Venerdì, 9 Febbraio 2007
Autore: Germano Beringheli
Fonte: Il Secolo XIX
I sogni dipinti di Marta Wrubl
In mostra le opere della giovane artista genovese che si è diplomata all'Accademia Ligustica con Chianese e Ferrarese

Visivo e visionario sono aggettivi, ambedue relativi alla vista. Nei
dizionari è scritto che visivo si riferisce, soprattutto, a cosa che è
possibile abbracciare con l'occhio e la cui raffigurazione appartiene, per
tradizioni culturali, all'arte. Visionario, essere visionario, è altro; per
esempio si dice “visionario” l'artista o il poeta dotati di fantasia, grande
tanto da consentir loro la trasformazione dell'energia luminosa, colta
dall'occhio e dal giudizio, in sensazioni visive.

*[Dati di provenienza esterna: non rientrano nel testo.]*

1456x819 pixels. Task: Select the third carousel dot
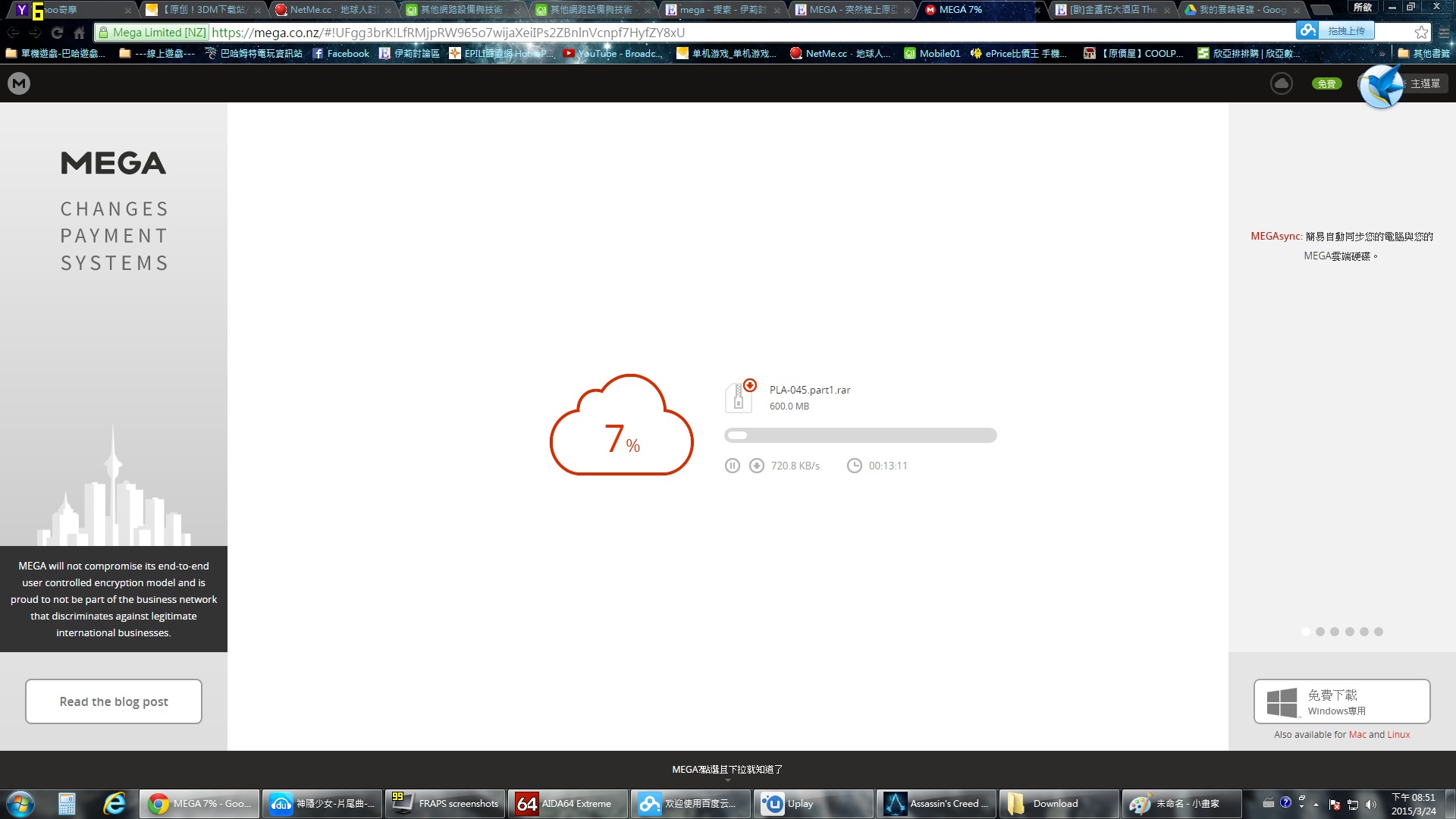1335,632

Si può riflettere su tali circostanze guardando le opere della giovane
pittrice Marta Wrubl che , nonostante il cognome di ascendenza
mitteleuropea, è nata a Genova nel 1973 e ha studiato alla Ligustica, dove
si è diplomata nel 1997, con Mario Chianese e Roberta Ferrarese.
La sua figurazione assoluta, visibile fino al prossimo 17 febbraio all'Art
Club “Il Doge” di Via Luccoli 14, potrebbe far pensare a Balthus ma, proprio
dal punto di vista dello spirito con cui la giovane pittrice vede la realtà,
la sua determinazione espressiva è visionaria e quindi, a differenza di
quella del pittore parigino, non si alimenta di sensazioni erotiche o
inquietanti. I suoi ritratti e i suoi nudi, persino quello di una bimba
coricata su un canapé, sono naturalmente pudichi e semplicemente divengono
il luogo, il “motivo”, come dicevano gli Impressionisti, per fare della
pittura. In questa direzione i “volti” e i “corpi” che la Wrubl dipinge
attingono al sogno poetico come a una benefica ricreazone.